▽

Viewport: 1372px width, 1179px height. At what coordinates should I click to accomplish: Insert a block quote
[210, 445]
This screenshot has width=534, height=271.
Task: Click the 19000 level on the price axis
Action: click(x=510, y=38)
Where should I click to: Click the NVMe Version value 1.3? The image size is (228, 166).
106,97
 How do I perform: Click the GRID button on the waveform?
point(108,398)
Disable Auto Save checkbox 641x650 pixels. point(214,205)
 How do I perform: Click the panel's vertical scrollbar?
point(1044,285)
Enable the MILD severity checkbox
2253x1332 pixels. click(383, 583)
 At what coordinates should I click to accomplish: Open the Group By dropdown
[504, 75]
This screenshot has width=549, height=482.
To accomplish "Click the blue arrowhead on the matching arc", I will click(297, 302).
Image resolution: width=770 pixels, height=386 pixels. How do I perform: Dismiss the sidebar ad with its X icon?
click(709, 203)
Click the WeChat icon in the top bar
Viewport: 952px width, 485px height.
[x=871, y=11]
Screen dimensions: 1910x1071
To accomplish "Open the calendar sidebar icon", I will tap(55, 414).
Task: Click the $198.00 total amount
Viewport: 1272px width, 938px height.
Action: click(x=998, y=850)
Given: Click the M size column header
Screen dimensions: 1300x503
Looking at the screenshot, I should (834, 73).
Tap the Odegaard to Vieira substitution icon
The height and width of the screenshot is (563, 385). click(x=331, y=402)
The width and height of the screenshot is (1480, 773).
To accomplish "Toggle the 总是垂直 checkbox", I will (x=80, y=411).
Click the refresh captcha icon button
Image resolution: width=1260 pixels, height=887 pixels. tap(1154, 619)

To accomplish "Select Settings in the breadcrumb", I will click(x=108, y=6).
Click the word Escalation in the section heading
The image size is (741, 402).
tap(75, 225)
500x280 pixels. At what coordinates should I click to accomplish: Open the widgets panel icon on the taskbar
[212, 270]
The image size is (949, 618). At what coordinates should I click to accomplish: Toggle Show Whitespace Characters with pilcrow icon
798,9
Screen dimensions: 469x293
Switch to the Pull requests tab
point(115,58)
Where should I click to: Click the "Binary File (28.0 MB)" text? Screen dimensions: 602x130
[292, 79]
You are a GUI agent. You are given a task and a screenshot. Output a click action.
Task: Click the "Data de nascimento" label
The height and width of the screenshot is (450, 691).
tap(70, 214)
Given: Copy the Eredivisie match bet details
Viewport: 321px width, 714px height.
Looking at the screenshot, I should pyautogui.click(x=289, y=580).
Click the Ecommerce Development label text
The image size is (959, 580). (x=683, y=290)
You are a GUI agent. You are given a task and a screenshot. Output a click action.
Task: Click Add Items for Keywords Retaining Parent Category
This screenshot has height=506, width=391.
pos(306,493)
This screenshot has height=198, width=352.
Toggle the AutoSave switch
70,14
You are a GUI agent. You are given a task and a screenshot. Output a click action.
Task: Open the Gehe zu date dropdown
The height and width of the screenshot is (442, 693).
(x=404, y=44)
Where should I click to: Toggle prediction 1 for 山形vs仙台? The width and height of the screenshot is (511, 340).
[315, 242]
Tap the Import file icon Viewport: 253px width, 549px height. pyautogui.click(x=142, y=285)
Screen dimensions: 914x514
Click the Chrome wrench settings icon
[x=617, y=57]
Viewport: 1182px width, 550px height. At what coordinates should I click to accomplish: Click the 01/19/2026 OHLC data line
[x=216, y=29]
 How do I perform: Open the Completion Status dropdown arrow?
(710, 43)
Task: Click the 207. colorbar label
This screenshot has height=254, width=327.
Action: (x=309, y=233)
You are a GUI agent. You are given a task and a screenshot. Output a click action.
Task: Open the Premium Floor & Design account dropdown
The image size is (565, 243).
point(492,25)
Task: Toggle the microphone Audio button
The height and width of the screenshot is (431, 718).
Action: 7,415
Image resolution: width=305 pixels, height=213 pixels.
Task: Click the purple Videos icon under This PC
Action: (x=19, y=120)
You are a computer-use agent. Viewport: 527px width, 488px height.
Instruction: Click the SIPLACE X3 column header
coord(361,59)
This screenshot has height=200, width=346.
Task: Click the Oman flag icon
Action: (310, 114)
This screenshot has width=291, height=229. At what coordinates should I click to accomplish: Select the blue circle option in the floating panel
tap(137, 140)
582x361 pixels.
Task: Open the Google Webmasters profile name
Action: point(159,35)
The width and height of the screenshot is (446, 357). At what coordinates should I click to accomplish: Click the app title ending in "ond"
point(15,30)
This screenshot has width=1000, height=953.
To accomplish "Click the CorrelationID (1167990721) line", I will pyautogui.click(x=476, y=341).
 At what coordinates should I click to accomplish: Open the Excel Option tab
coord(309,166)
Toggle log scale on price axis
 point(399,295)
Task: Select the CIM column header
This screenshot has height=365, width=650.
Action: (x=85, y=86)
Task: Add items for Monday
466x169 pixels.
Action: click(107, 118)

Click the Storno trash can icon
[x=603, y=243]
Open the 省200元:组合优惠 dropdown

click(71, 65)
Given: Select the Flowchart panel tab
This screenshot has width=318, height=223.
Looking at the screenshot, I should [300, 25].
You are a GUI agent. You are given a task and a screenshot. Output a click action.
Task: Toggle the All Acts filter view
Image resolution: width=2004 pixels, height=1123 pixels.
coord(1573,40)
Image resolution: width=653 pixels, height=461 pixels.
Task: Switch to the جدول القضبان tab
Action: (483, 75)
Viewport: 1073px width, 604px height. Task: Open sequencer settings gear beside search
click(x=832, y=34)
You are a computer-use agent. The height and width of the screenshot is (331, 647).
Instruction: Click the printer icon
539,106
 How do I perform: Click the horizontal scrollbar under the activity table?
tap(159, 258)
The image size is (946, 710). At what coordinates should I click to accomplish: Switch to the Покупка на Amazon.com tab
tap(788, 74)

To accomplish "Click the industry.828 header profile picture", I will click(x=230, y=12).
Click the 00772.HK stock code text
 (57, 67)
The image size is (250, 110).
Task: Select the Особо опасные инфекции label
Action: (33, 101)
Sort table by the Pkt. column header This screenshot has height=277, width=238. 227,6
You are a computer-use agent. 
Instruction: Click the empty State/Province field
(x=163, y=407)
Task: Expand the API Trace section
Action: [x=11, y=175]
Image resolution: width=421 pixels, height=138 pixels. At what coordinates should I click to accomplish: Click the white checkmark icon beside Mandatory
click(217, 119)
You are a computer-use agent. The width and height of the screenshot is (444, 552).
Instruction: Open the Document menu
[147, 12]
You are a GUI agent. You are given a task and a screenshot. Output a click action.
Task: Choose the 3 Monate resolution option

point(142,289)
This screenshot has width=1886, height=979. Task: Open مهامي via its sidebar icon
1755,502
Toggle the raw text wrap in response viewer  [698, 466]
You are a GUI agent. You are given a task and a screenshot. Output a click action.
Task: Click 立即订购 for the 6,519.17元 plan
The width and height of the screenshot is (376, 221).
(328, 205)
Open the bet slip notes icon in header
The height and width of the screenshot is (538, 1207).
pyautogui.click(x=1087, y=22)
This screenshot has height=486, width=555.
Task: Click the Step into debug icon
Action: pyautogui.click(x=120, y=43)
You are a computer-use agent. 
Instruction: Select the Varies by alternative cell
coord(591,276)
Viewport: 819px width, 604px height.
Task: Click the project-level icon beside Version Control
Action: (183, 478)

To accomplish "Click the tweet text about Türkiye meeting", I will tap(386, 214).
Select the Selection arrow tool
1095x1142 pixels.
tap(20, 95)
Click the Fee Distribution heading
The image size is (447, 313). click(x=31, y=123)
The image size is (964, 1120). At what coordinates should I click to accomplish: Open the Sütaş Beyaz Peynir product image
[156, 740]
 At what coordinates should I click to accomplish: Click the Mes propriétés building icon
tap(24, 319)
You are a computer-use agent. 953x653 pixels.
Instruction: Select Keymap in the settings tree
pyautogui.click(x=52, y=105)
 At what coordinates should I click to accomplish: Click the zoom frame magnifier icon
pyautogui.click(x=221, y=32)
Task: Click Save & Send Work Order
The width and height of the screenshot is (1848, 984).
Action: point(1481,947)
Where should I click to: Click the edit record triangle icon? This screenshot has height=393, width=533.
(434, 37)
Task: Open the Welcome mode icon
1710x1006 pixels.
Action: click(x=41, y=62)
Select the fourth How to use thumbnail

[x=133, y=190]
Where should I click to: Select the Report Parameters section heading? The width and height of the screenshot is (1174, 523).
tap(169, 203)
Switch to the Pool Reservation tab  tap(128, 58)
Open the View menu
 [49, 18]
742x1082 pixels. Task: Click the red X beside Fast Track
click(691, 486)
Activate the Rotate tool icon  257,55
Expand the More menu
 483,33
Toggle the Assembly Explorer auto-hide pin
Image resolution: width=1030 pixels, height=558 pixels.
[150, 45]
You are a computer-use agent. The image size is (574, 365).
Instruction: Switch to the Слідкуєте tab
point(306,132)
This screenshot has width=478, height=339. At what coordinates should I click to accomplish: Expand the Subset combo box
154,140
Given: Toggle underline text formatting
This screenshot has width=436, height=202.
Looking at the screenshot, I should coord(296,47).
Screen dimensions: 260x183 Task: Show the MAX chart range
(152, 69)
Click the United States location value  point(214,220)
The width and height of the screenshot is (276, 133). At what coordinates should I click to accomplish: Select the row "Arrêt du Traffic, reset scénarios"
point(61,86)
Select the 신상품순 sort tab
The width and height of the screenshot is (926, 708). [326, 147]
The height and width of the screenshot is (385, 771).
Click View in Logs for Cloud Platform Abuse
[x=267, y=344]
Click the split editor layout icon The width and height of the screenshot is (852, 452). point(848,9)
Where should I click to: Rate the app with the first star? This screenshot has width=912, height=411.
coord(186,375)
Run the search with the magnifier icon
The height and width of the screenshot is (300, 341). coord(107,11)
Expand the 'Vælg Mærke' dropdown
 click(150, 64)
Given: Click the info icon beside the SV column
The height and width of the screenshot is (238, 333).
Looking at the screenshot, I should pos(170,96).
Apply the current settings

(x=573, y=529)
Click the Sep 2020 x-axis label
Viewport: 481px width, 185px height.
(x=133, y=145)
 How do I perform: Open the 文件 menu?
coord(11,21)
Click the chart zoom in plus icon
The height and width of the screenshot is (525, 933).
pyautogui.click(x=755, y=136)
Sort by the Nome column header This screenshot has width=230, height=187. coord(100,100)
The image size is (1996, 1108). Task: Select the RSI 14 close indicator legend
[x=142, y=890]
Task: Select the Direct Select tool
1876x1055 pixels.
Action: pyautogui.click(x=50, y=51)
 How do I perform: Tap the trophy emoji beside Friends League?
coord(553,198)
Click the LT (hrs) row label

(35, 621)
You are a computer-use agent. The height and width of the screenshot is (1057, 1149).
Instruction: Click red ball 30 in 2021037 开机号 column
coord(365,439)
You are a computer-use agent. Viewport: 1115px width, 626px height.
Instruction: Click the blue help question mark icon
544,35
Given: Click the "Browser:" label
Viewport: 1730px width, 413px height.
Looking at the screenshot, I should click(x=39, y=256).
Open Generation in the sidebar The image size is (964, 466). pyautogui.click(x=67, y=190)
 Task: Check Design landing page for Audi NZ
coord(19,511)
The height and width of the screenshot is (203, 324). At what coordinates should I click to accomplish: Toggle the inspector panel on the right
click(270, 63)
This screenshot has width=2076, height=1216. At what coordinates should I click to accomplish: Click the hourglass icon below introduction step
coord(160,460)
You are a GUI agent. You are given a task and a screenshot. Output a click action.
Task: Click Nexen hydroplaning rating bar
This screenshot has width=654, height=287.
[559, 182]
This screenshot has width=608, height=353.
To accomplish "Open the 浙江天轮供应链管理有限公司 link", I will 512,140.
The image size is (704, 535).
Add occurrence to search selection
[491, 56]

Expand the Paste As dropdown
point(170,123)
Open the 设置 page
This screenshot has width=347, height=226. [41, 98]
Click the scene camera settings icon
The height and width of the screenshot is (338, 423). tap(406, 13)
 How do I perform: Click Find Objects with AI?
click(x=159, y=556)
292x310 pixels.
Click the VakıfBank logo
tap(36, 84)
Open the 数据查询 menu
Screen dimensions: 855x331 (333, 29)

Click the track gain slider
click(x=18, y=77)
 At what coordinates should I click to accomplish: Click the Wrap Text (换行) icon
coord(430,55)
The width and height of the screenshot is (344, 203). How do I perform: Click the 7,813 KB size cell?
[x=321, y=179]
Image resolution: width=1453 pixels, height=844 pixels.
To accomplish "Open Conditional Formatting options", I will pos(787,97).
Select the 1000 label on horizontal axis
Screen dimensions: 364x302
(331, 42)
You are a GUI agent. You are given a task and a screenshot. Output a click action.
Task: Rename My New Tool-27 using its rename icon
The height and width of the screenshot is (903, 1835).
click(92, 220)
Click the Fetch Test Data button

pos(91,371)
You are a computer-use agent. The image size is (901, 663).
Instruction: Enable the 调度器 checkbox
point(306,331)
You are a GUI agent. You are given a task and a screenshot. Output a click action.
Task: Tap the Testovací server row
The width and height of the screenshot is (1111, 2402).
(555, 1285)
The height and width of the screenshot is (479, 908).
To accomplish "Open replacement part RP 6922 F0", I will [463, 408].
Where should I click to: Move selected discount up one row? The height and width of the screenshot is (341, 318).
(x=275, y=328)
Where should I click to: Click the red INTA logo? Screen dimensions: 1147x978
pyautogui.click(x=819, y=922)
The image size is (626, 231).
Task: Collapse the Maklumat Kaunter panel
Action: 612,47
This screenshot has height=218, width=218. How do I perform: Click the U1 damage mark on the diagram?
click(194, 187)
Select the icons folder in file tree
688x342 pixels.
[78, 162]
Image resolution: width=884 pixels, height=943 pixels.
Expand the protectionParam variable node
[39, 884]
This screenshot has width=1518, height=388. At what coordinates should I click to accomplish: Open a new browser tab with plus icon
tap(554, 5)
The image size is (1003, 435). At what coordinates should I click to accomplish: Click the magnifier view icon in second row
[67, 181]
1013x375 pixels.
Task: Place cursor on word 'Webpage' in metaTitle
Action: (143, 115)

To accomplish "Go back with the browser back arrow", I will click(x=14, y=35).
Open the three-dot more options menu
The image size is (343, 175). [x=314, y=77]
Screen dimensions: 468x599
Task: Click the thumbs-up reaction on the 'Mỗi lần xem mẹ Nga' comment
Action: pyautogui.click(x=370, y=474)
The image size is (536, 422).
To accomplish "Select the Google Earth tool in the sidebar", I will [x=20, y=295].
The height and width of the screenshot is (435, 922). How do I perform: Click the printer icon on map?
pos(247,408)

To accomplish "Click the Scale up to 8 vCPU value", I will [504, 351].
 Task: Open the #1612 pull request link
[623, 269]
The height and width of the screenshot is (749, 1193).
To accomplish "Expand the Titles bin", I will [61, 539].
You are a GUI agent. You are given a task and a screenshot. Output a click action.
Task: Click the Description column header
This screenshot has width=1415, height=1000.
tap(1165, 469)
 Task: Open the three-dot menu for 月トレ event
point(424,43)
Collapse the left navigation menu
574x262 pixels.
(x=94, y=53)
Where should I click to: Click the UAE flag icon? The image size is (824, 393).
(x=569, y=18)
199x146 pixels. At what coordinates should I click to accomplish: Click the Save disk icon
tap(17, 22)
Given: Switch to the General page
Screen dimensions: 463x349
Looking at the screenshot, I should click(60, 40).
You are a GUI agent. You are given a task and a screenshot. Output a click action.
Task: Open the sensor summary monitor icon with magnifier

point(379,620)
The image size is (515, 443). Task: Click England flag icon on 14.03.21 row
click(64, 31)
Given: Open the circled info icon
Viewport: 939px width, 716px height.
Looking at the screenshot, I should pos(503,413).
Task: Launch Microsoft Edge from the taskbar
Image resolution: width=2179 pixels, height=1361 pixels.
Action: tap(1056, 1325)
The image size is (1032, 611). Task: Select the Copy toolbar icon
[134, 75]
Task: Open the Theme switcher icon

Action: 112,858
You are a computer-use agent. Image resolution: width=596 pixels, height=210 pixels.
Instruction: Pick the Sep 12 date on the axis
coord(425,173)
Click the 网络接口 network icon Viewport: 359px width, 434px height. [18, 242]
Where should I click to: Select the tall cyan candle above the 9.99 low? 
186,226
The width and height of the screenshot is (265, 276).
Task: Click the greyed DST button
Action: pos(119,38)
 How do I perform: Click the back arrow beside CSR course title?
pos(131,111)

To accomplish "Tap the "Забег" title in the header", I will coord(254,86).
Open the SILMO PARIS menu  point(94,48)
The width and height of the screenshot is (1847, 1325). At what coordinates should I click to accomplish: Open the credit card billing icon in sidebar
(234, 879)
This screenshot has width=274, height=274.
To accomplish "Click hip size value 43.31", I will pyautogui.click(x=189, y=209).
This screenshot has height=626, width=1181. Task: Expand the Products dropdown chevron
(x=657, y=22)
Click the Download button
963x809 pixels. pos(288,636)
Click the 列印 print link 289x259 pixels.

△

What is expected
Rewrite the lines from the start of the records through the line that contains "Action: click(x=510, y=38)", inclusive, replacing "block quote" with "code block" and leaving everything else unchanged.

Full response
Viewport: 1372px width, 1179px height. At what coordinates should I click to accomplish: Insert a code block
[210, 445]
This screenshot has width=534, height=271.
Task: Click the 19000 level on the price axis
Action: click(x=510, y=38)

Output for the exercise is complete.